Bagging treatments reduced the anthocyanin accumulation in several fruits, including peach (Jia et al., 2005). The present study showed that shading treatment reduced anthocyanin accumulation in the flesh but its level of reduction was less than that in the skin (Fig. 2B). Takata et al. (2006) reported that in “reddish-pulp” fruits bagging treatments using different colored bags did not suppress the physiological disorder. These results indicated that flesh tissue was less sensitive to light intensity, and that the anthocyanin accumulation in flesh occurred even under low light conditions.

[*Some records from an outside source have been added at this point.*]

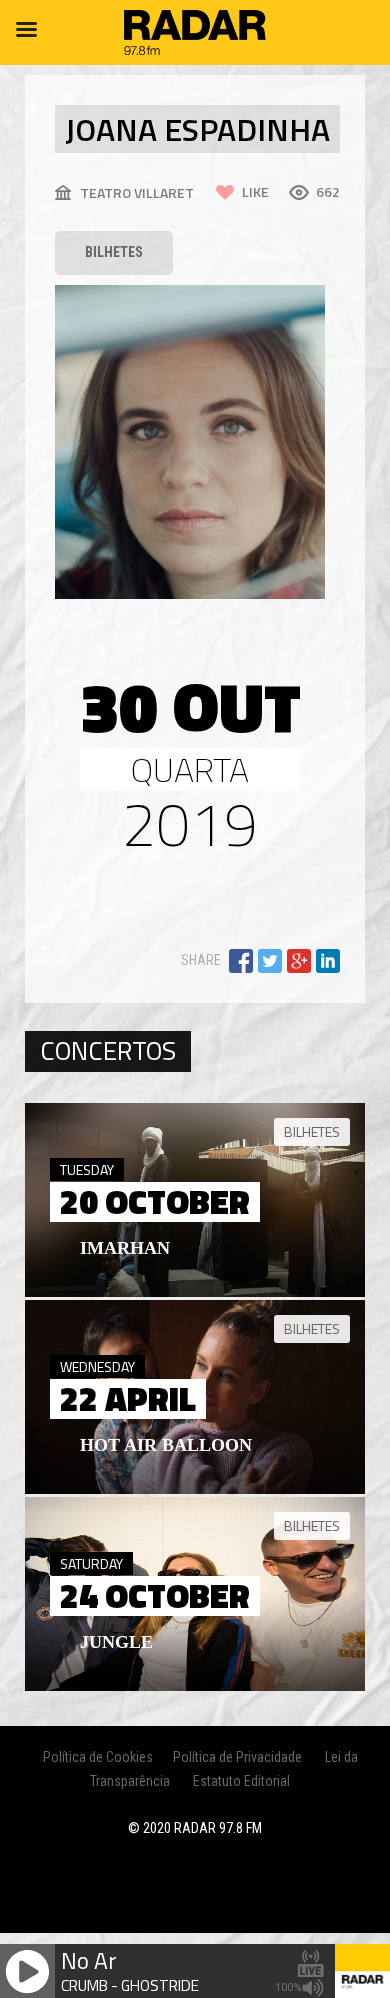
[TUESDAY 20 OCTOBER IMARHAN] (195, 1292)
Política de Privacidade (237, 1757)
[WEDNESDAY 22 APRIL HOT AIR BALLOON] (195, 1489)
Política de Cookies (98, 1757)
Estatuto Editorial (241, 1781)
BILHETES (114, 252)
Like (255, 191)
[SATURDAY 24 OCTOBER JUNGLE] (195, 1686)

The application of NAA resulted in the accumulation of anthocyanin in peach mesocarp tissue (Ohmiya, 2000). Many studies have reported the regulation of flavonoids by auxin transport, and vice versa, in response to gravity on plant roots (Brown et al., 2001; Buer and Muday, 2004; Santelia et al., 2008). We assumed that auxin was involved in the anthocyanin synthesis, thus fruits were treated with darkness combined with an auxin polar transport inhibitor, TIBA. However, contrary to our expectations, no marked suppression in anthocyanin accumulation in either of skin or flesh was observed. Instead, the concentrations of flavonoid increased in the skin under darkness (Fig. 4). Sprayed TIBA might act in the skin tissue, inhibiting the transportation of auxin from the skin to other fruit parts, and thereby increasing the skin flavonoid concentration. In a preliminary experiment, however, anthocyanin accumulation in mesocarp discs of ‘Tenshin Suimitsuto’ on an agarose medium was inhibited by TIBA treatments (data not shown), suggesting that TIBA might inactivate anthocyanin synthesis in detached mesocarp tissues with limited auxin level. Further studies, including auxin treatments of the fruits, will be needed to verify the effects of auxin on flesh pigmentation.
In conclusion, the accumulation of anthocyanin and phenolic compounds in flesh of ‘Tenshin Suimitsuto’ appeared to be regulated by endogenous factors, such as fruit development, and exogenous factors, such as light.